## [Given problem 1]
In the entries, take the lines from the one containing "You are a computer-use" through the one containing "pos(806,295)" and replace "Instruction" with "Task", leaving everything else unchanged. Reproduce only those lines, without the pictures.
----------------
On my car, there are two accelerator position sensors and they have to agree before power gets applied to the wheels. I believe that's standard practice. However, not long after I bought it, the warning light came on and it was at the garage for two weeks. It turned out there was a Mexican standoff. The ECU was reporting a gearbox fault - gear changes were not happening fast enough. The manufacturer insisted on many tests including swapping out virtually the entire electronics before deciding to replace the gearbox. The old one was expedited back to Stuttgart where it was found that there was indeed a mechanical fault. As the electronic technician at the garage said to me "They just didn't want to believe that a gearbox could fail."
Airbus is, I believe, no less safe than Boeing. And, if cars with fly by wire steering are eventually allowed in Europe, I expect they will be just as safe as all those farm tractors around the place, and more reliable because an awkward mechanical assembly doesn't have to be fitted into a restricted space.
From scarped cliff or quarried stone she cries "A thousand types are gone, I care for nothing, no not one."
Ms. Marseille said in an interview Tuesday that she was entering a parking space near a library when she heard the engine roar. "I looked down and my foot was still on the brake, so I did not have my foot on the gas pedal," she said.
----------------
## [Given problem 2]
Write out the document segment again in full, unchanged.

## [Given data]
----------------
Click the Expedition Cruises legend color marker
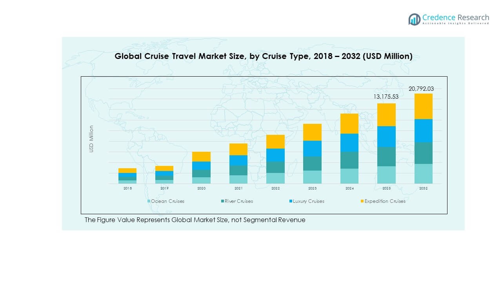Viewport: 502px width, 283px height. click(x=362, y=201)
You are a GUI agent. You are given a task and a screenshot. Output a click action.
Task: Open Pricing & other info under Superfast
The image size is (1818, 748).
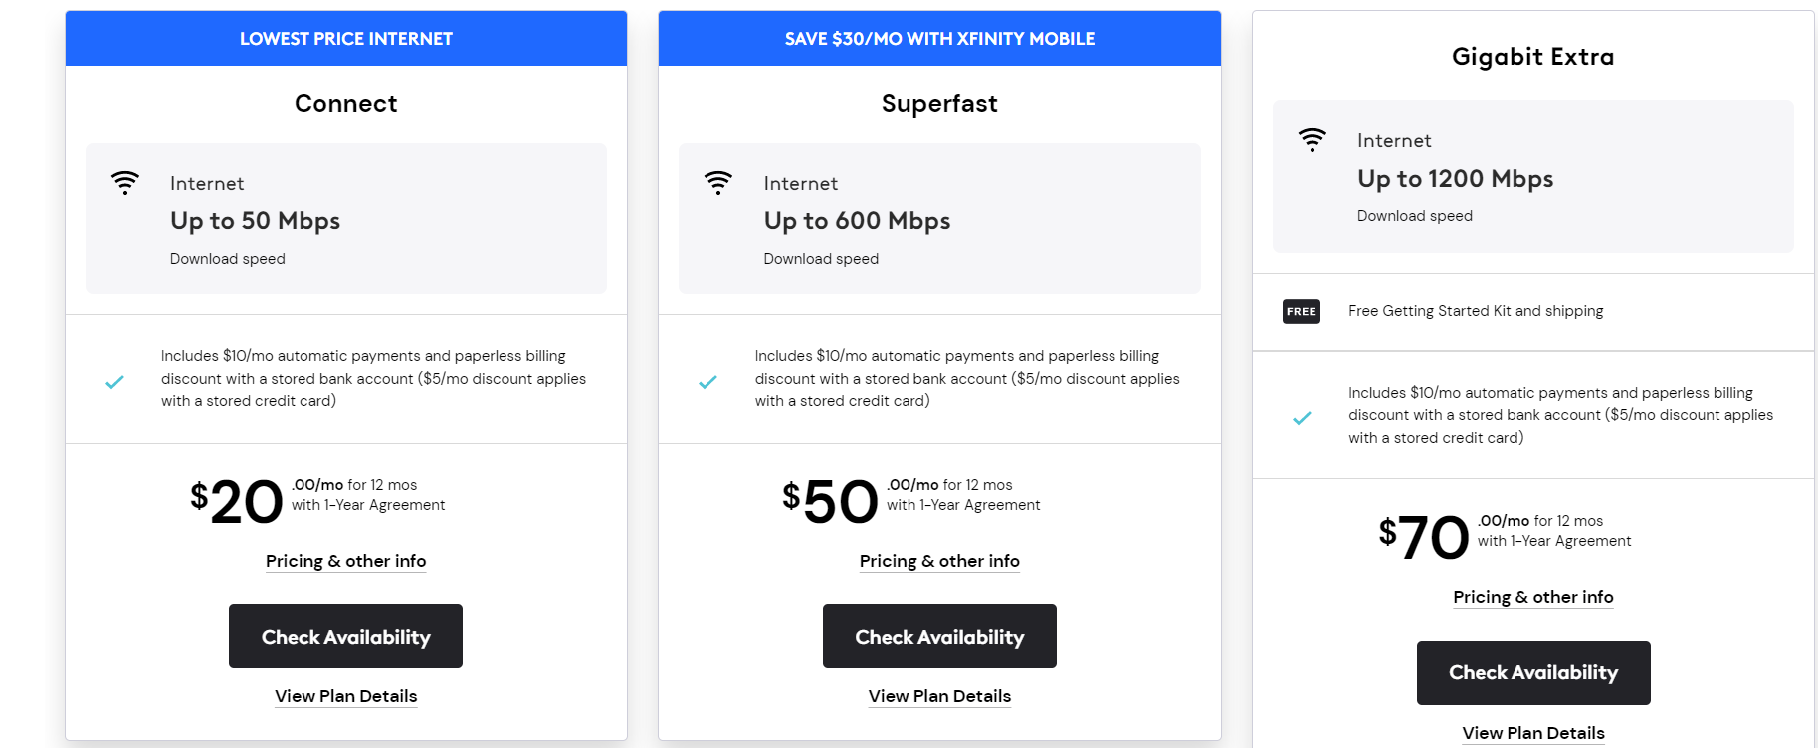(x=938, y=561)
----------------
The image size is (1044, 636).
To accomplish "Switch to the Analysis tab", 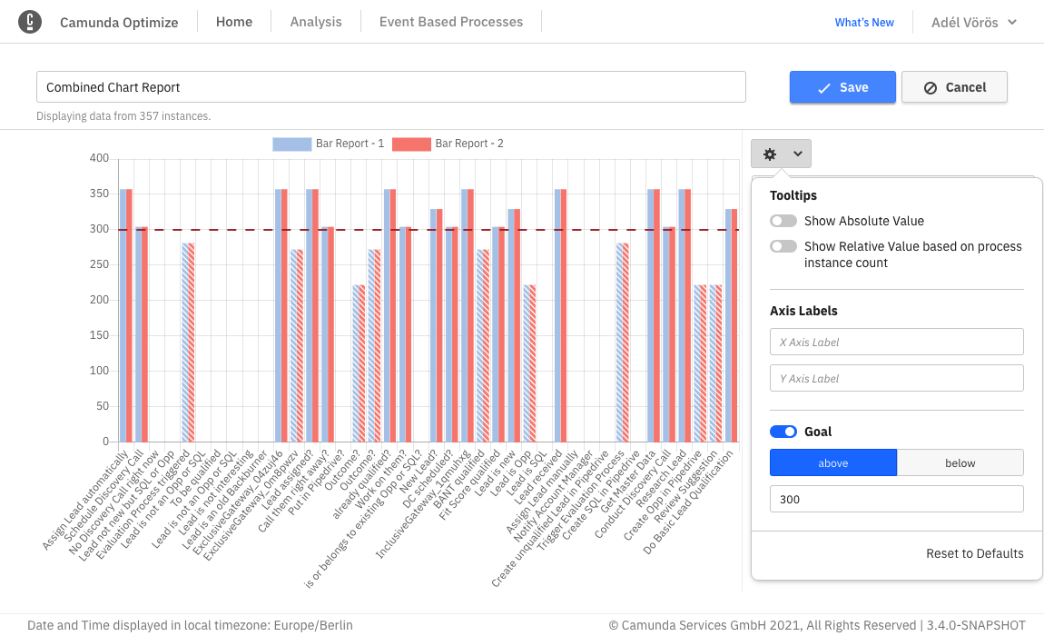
----------------
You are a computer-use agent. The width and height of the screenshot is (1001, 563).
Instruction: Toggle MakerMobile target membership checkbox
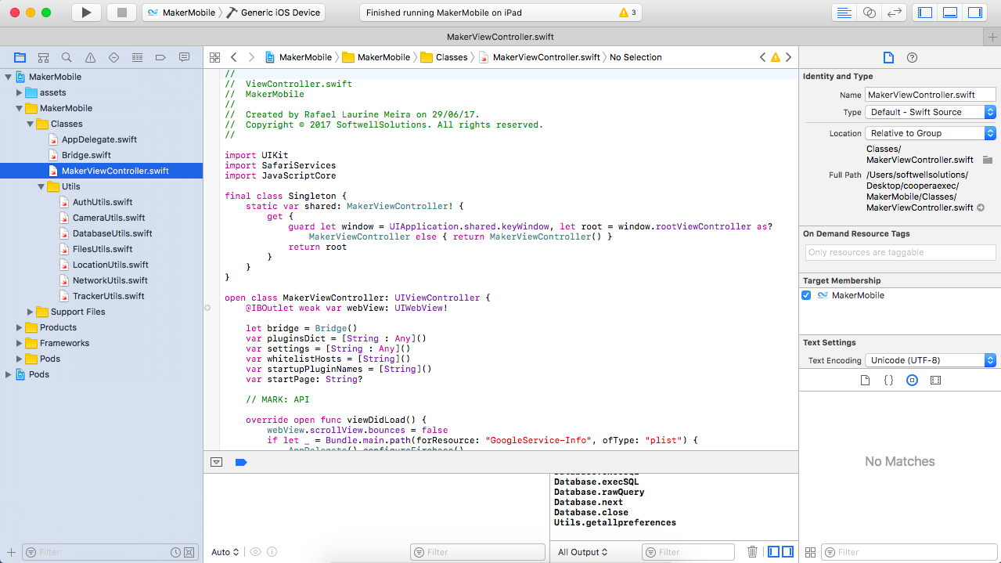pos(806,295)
----------------
## [Correct response 1]
You are a computer-use agent. The width and height of the screenshot is (1001, 563).
Task: Toggle MakerMobile target membership checkbox
pos(806,295)

## [Correct response 2]
On my car, there are two accelerator position sensors and they have to agree before power gets applied to the wheels. I believe that's standard practice. However, not long after I bought it, the warning light came on and it was at the garage for two weeks. It turned out there was a Mexican standoff. The ECU was reporting a gearbox fault - gear changes were not happening fast enough. The manufacturer insisted on many tests including swapping out virtually the entire electronics before deciding to replace the gearbox. The old one was expedited back to Stuttgart where it was found that there was indeed a mechanical fault. As the electronic technician at the garage said to me "They just didn't want to believe that a gearbox could fail."
Airbus is, I believe, no less safe than Boeing. And, if cars with fly by wire steering are eventually allowed in Europe, I expect they will be just as safe as all those farm tractors around the place, and more reliable because an awkward mechanical assembly doesn't have to be fitted into a restricted space.
From scarped cliff or quarried stone she cries "A thousand types are gone, I care for nothing, no not one."
Ms. Marseille said in an interview Tuesday that she was entering a parking space near a library when she heard the engine roar. "I looked down and my foot was still on the brake, so I did not have my foot on the gas pedal," she said.